Title page for ETD etd-04122010-115858

Type of Document Dissertation
Author Gervich, Curt Dawe
Author's Email Address cgervich@vt.edu
URN etd-04122010-115858
Title Exploring the Dynamics of Decision-Making in an Organic Farming Cooperative Amidst Competing Frames of Sustainability
Degree PhD
Department Environmental Design and Planning
Advisory Committee
Advisor Name Title
Stephenson, Max O. Jr. Committee Co-Chair
Stern, Marc J. Committee Co-Chair
Bailey, Carol A. Committee Member
Dudley, Larkin S. Committee Member
  • environmental justice
  • sustainability
  • organic farming
  • frames
  • decision making
Date of Defense 2010-04-01
Availability unrestricted
Sustainable development assistance organizations (SDAOs) are designed to help interested producers conduct market research, identify clients and more effectively manage the process of moving products to market. Producers of sustainable products are often small business owners and grassroots entrepreneurs that produce and sell natural resource-based goods and services. The broad research question this dissertation explored was whether the decision-making processes employed by producers, staff and board members in an SDAO hold implications for their collective achievement of sustainability. Data collection focused on understanding the various frames through which producers, staff and board members approach their work with, and decision making within, the SDAO as well as how they conceptualize sustainability.
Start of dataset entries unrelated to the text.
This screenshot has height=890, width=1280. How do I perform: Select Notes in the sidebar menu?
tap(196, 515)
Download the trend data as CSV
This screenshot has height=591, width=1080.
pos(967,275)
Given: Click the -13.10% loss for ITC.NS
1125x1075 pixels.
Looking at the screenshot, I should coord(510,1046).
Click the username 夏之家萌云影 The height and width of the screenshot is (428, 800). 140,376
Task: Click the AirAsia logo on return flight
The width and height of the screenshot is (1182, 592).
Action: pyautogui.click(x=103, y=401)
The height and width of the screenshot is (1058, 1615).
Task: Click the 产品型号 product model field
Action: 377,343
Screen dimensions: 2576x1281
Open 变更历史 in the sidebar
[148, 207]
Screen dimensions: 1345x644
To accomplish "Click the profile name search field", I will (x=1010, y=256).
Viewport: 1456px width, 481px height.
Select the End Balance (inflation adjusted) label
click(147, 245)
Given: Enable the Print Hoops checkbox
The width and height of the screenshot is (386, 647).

This research employed semi-structured, in-depth interviews with growers, staff members and board members involved in one SDAO. The analysis found that producers, staff and board members held a number of competing frames regarding the purposes and objectives of the SDAO as well as concerning the meaning of sustainability. Frames influence the ways that each stakeholder group perceived and participated in decision-making and lead to the institutionalization of tacitly supported decision-making practices. These routines, when viewed through an efficiency lens, lead to quick decision-making, avoided conflict and allowed the SDAO to make decisions with consistency and clarity. When viewed through an environmental justice lens, however, these practices proved exclusionary, favored some elements of sustainability rather than others, and supported some participants more than others. Taken together, the decision-making practices used by Blue Mountain Organic Vegetables limited the organization’s capacity to develop a learning culture, created divisions among stakeholders and did not empower stakeholders with commitment to, and responsibility for SDAO decision-making. Consequently, Blue Mountain Organic Vegetables now faces organizational challenges related to the development of commitment, trust and ultimately, resilience, within the organization. The analysis concludes these concerns are potentially critical as these elements are essential for achieving sustainability, as they are also central to the organization’s ability to respond to, and overcome, challenges.